• _Parts of the exercise_:
a - In the philosophy of religion notes, what kind of reasoning does St Anselm use to define God's nature?
b - Decide whether each statement agrees with the philosophy of religion notes: (i) Swinburne holds that God knows which choice will be chosen. (ii) Gaunilo is a monk. (iii) Anselm is trying to prove God's existence. For each one, answer yes or no and quote the words from the notes that settle it.
c - Extend the philosophy of religion notes, picking up right after their final line.

• _Text segment_:

_ _ _ _

E-simultaneity: (outside of time, eg God) can perceive multiple things happening simultaneously at all times. Past, present, and future from an eternal present.
God as within time (everlasting)
-within time- temporal-
-Sees time unfold moment by moment, like us.
-Swinburne: knows every possible choice, but not which one will be chosen.
-future is unknowable- humans have freewill
-explains God responding to prayers and involvement with the world
The paradox of the stone
The Euthyphro dilemma
The problem of compatibility of an omniscient God and free will
St Anslem's ontological argument
St Anselm, a theist who pre-supposes God's existence, uses a priori deductive reasoning to define God's nature as existing in reality, (not trying to prove his existence).
P1. God is the greatest possible being
P2. Even a 'fool' can understand that God is the greatest possible being
P3. The fool says there is no God in reality
P4. The fool is convinced that God exists only in his understanding on not in reality
P5. But the greatest possible being must exist in both understanding and reality
C.2 Therefore God exists in both understanding and reality.
Descartes' ontological argument
Norman Malcom's ontological argument
Response to ontological arguments: Gaunilo's 'perfect island' objection
Gaunilo is a monk and therefore also presupposes God's existence, but rejects Anselm's argument on ontological grounds.
parallel reductio ad absurdum:
P1. The perfect island is, by definition, an island greater than which cannot be conceived.

_ _ _ _

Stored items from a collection
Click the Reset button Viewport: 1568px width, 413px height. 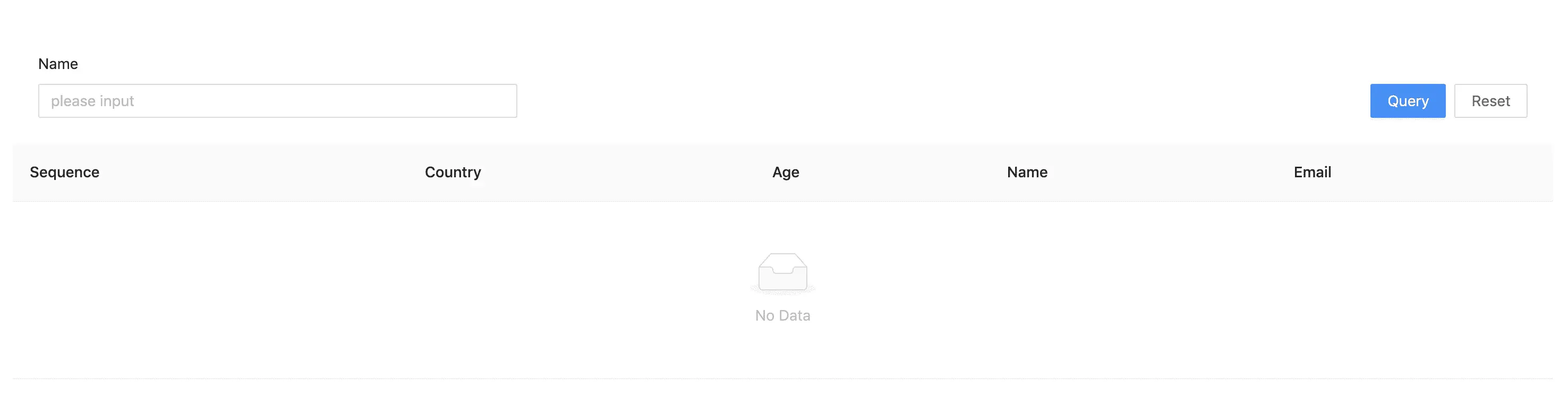1490,101
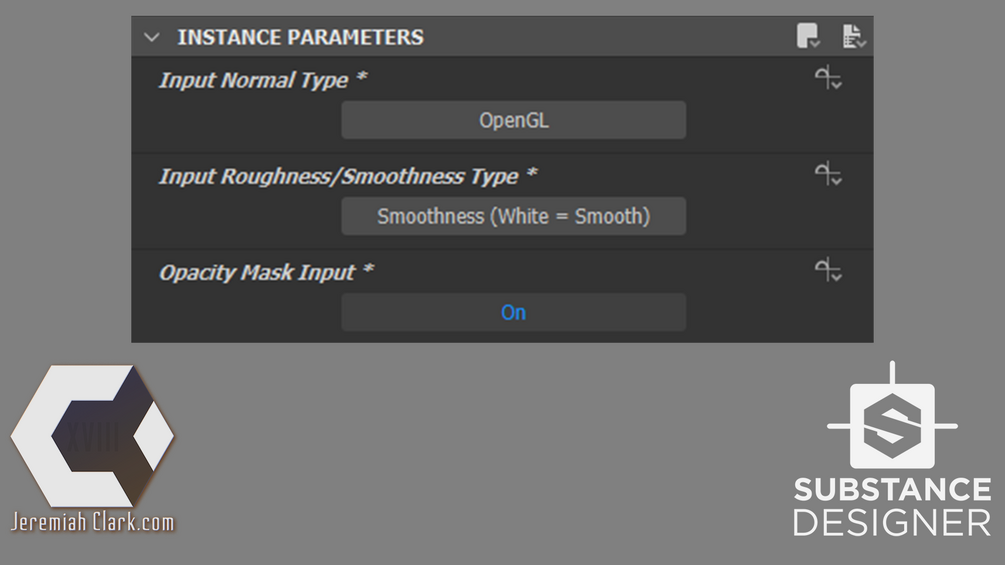Click the DESIGNER wordmark text
This screenshot has width=1005, height=565.
[892, 522]
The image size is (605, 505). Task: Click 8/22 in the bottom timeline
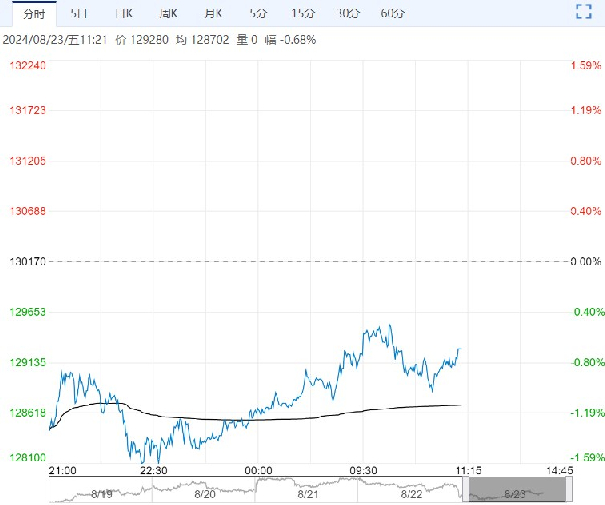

_ _ _ _

• _Outputs by task_:
a - A priori deductive reasoning.

b -
(i) No: "knows every possible choice, but not which one will be chosen."
(ii) Yes: "Gaunilo is a monk"
(iii) No: "(not trying to prove his existence)"

c -
P2. We can coherently conceive of such an island i.e the concept is coherent
P3. It is greater to exist in reality than to exist only in the mind
P4. Therefore, this island must exist
The premises and the conclusion do not correspond; existing as 'the greatest possible thing' in understanding does not necessarily predicate existing in reality.
Therefore- invalid and unsound. Can be applied to anything, and therefore is absurd.
Response to ontological arguments: Kant: existence is not a predicate
Assumption that a proposition can be divided into two parts: a subject and a predicate.
P1. A genuine predicate adds to our conception of a subject and helps to determine it.
e.g- a triangle (subject) has three sides (predicate)
God (subject) is omnipotent (predicate)
P2. 'Existence' does not add to our conception of a subject nor help determine it.
C. Therefore existence is not a genuine predicate
Undermines Anselm's and Descartes' ontological arguments, which posit that 'existence is a perfect property of a perfect being'. If existence is not a property, then the arguments have a false premise, meaning they are unsound.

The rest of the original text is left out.